Fund sizes have, however, been shrinking after the financial crisis limited capital from pension fund investors and diminished the large deal opportunities for buyout firms.
Blackstone Group LP, for example, recently raised about $15 billion for its latest buyout fund — smaller than the mammoth fund of about $20 billion raised during the boom.
Firms typically charge a fee of about 1.5 percent to 2 percent of the fund size and take about 20 percent of the profit, which means the larger a fund becomes, the larger the fee income.
“Raising new funds is going to be much more difficult and most (private equity firms) will have to settle for funds that are half the size of that which could have been raised during the credit boom,” Guy Hands, founder of private equity firm Terra Firma Capital Partners Ltd said in a speech at the Super Return conference in Boston this week. “It will also be much harder for new private equity firms to establish themselves.”
Terra Firma, which made a high-profile, ill-fated investment in music group EMI, has been preparing the ground for a new fund and in a recent letter to investors, said its next buyout fund would likely be 2 billion to 3 billion euros ($2.9 billion to $4.4 billion). That would be significantly smaller than the 5.4 billion euros the firm raised in 2007.
Still, about 50 percent of its existing investors are expected to reinvest in the new fund, a source familiar with the firm’s plans previously said.
Stephen Feinberg, the usually reclusive co-founder of Cerberus Capital Management LP, said at the same conference that some private equity firms were increasing their fund size too much — potentially hitting the returns for their investors. Feinberg is aiming to raise a smaller fund in the future.
“I do think there’s an issue here in funds that are too large and funds that have acquired too many assets under management …” Feinberg said. “If your goal is to maximize your returns as opposed to assets under management, I think you can be most effective with a big company infrastructure and a little bit smaller fund size.”
Still, interest in private equity appears to be rising when looking at turnout figures for the Super Return conference in Boston. Attendance was up about 43 percent from the previous year, with about 570 attendees, according to organizers.

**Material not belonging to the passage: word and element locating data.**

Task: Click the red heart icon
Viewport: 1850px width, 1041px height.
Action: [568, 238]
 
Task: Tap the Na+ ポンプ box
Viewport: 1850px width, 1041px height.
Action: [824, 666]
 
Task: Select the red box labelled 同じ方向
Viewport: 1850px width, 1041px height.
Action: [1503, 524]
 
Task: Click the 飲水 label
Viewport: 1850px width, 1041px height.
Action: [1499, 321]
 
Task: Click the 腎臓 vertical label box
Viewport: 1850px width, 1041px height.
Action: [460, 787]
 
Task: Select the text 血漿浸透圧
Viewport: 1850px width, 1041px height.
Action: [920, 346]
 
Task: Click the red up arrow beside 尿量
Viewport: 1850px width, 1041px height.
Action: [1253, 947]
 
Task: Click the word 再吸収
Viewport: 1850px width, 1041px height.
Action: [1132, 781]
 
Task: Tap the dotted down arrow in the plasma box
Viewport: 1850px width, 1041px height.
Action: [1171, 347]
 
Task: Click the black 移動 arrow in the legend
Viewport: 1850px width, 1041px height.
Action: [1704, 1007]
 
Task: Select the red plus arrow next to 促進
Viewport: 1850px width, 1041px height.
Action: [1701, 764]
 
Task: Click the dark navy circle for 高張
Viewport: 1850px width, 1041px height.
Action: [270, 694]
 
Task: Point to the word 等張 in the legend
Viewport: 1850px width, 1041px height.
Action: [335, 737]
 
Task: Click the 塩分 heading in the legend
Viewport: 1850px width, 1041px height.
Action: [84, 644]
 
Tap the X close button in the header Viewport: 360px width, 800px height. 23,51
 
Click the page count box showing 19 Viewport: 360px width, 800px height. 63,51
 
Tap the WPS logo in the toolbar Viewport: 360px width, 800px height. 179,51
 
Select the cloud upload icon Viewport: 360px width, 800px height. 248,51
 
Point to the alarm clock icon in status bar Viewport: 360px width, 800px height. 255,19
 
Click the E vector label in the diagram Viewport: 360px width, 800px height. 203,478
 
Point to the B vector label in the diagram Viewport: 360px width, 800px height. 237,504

For those coming back to the market to raise a second, third or fourth fund, investors caution them to not sound too desperate.
“Don’t push things too hard,” said Twin Bridge’s Gallagher. “Some groups will call you once a week … will email relentlessly. I’ve had some email chains I’ve had to stop where it gets into a debate back and forth.”
Gallagher urged funds not to ‘create false scarcity’ by pretending to have a lot of interest in their fund, when in reality none exists.
“Don’t try to say that so-and-so is in,” Gallagher said. “We network and we have reasonable connections to most international investors and we can back-channel almost anything. So don’t kid yourself.”
Jim Watson, managing general partner at CMEA Capital, a San Francisco-based venture capital firm, is hoping for a radical change where funds will not even charge management fees — a staple of the private equity industry.
Funds would then be completely aligned with investors, he said, with only profit as the incentive.
“Once you make it to the major leagues and have multiple funds and big management fees you stop working and performance goes down,” Watson told Reuters on the sidelines of the conference.
Watson also urged funds to keep close to their investors.
“It’s amazing to me how many private equity fund managers don’t worry about their investor base,” Watson said. “If that gets a cold you get pneumonia and it’s got a cold right now. The customer is sick and it’s going to be ugly. Wake up.”